_What you need to do:_ From the data below, copy each line that includes the word "computer".

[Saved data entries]

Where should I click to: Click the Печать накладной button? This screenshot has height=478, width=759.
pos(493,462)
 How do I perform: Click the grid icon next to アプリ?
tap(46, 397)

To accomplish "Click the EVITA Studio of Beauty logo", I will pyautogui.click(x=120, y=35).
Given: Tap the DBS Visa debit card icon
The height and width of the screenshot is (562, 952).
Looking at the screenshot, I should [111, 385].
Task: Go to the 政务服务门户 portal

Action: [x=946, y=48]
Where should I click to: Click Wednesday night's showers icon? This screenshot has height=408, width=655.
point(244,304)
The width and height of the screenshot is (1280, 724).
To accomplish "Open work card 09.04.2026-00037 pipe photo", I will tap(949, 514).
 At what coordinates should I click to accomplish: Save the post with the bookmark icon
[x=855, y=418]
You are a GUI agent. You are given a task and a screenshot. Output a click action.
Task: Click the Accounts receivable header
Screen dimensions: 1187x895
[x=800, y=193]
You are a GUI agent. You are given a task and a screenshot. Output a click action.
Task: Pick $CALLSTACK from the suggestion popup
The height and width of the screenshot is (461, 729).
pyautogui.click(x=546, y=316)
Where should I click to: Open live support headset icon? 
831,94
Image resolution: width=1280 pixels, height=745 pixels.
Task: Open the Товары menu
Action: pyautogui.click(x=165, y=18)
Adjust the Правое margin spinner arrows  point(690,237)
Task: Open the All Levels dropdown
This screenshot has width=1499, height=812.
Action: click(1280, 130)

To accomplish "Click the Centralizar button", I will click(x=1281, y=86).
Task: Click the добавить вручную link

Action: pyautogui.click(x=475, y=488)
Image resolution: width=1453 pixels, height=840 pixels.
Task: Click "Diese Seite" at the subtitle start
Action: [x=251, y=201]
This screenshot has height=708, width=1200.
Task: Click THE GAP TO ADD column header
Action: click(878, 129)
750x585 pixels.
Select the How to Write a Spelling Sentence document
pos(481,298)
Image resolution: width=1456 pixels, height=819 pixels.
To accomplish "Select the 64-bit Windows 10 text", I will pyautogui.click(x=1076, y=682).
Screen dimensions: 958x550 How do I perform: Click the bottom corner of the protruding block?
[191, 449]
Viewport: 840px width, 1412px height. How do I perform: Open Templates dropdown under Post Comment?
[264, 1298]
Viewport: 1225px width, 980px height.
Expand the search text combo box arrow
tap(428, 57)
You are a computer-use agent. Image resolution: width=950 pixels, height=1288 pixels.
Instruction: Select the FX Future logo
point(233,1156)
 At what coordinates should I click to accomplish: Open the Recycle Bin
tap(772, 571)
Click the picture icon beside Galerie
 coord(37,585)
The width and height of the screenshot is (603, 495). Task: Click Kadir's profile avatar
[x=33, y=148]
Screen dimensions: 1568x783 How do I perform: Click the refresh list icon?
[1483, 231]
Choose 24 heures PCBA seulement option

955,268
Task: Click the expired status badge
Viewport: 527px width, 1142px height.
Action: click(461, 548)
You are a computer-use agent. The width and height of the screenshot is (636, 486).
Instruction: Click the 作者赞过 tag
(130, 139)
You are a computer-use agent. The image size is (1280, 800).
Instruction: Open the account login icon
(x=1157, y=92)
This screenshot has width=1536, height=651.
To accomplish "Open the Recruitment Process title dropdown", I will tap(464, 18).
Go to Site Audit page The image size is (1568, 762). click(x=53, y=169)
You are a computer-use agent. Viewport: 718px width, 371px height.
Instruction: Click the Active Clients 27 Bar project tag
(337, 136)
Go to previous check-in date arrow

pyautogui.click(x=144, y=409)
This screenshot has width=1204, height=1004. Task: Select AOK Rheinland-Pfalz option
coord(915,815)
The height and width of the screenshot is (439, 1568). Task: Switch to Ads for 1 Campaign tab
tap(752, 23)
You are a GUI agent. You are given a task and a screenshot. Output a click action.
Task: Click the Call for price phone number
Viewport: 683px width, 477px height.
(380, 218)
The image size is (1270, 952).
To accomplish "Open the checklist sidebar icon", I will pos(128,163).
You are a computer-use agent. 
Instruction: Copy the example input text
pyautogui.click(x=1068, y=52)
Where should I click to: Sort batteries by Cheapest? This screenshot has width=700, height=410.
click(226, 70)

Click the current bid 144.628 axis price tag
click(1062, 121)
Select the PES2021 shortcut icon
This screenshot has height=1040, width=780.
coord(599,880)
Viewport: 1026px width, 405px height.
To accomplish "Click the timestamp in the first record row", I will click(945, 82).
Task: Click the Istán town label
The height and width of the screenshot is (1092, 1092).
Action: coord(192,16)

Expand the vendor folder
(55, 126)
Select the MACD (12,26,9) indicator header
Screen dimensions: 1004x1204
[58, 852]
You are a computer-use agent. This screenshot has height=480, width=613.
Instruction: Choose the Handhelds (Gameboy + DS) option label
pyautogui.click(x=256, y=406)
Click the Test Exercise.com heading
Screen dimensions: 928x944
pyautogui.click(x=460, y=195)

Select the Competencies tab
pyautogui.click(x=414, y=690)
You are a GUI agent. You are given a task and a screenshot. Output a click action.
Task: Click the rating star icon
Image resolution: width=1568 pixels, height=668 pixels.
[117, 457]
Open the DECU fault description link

_Result of the exercise:_
You are a computer-use agent. Image resolution: width=950 pixels, height=1288 pixels.
You are a computer-use agent. The width and height of the screenshot is (636, 486).
You are a computer-use agent. The image size is (1280, 800).
You are a computer-use agent. Viewport: 718px width, 371px height.
You are a computer-use agent. 
You are a computer-use agent. This screenshot has height=480, width=613.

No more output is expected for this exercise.